I am farely new to this site (just joined earlier this week) and would like to dip into the fountain of knowledge that this site offers.--Back ground-I'm 23 yrs old and have been serving in America's 911 force (USMC) for the last five years. I have a muscular frame at 218/5'9 but would like to get down to around 195. I would like to do this solely with out the use of weights (the only strength training that I will be doing will be calistenics). I don't mind losing the muscle mass in my efforts (I gain muscle mass very easily) but would like to know where should I start? What types of foods (in an average refrigerator) can I start eating to help fascilitate my fat loss and what is a good cardio routine (primarily running based) that I can do to achieve this goal? I know that I am asking a lot, but I know I am committed enough to achieve this goal, Its just that I lack a sense of direction or plan. Any help would be greatly appreciated and I thank you all in advance. Have a great weekend and a safe, funfilled labor day.

Solomoniv :tu:

girlcop1
September 6th, 2004, 01:06 AM
Sorry that no one else has responded, but let me be the first. Running and the good old Military Calisthenics, I lost most of my first 90 pounds this way. I believe that with your own body weight resistance you can do quite a bit. However, you will not be looking like anyone on the cover of Men's Health or Flex. If you are looking to lose weight, this will work perfectly. Push-ups and sit-ups are great for toning. I like to do them just as any one would do a set of upright rows.

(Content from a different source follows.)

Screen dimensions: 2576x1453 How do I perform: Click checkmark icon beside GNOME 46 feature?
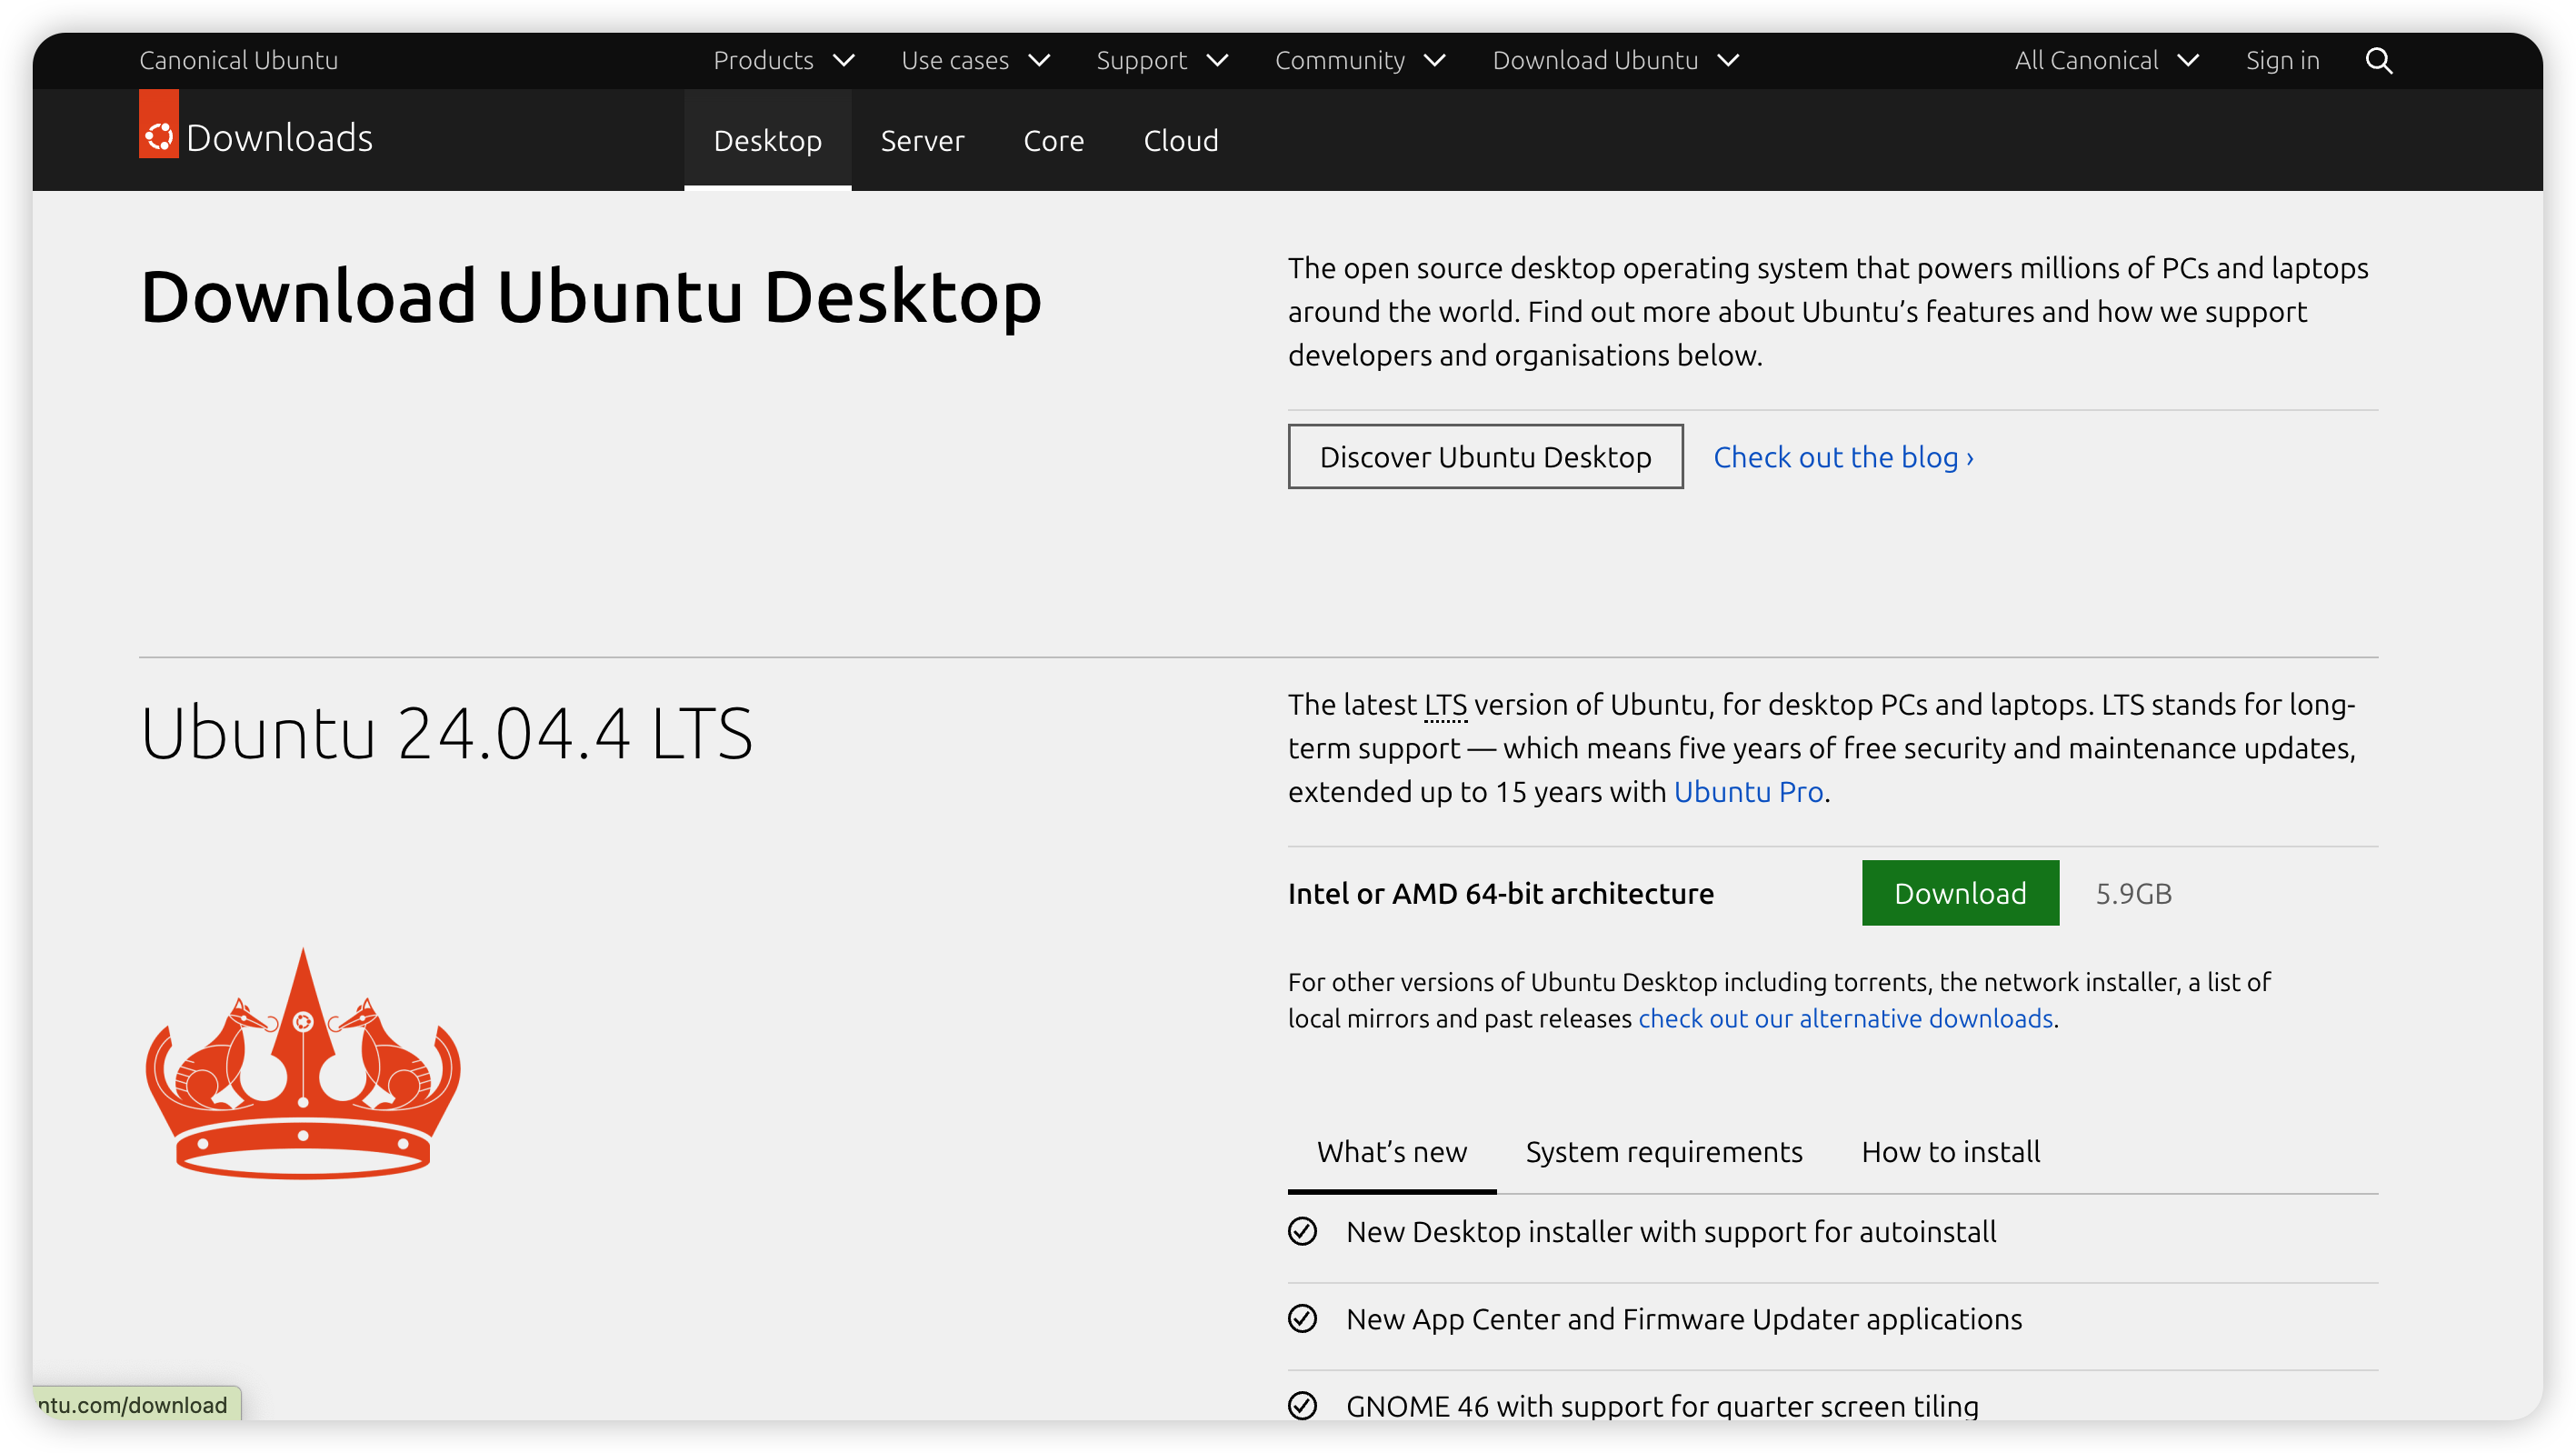[1302, 1405]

I do variations. You can start off with 15 close hand then rest then do 15 elevated, then do 15 wide arm. You hit several different muscles in doing this. Sit-ups have just as many variations, 25 regular, then 25 rocky twist, then 25 crunches, then 25 reverse (meaning bring your lower abs up with your buttocks), Running can also have variation. I like to do a long run (five miles)three days a week at a pretty slow pace (depends on what is slow for you) (I run my two miles in about 14:00 min, so a ten minute mile is slow) Then the other two days I like to do quick sprints, Like I will run fast for three minutes then walk for one. Or you can do uphill and downhill training on those days. There are tons of great ways to workout with just running and calisthenics. I hope this was of some use to you. I am not an expert, but I did lose 90 pounds this way.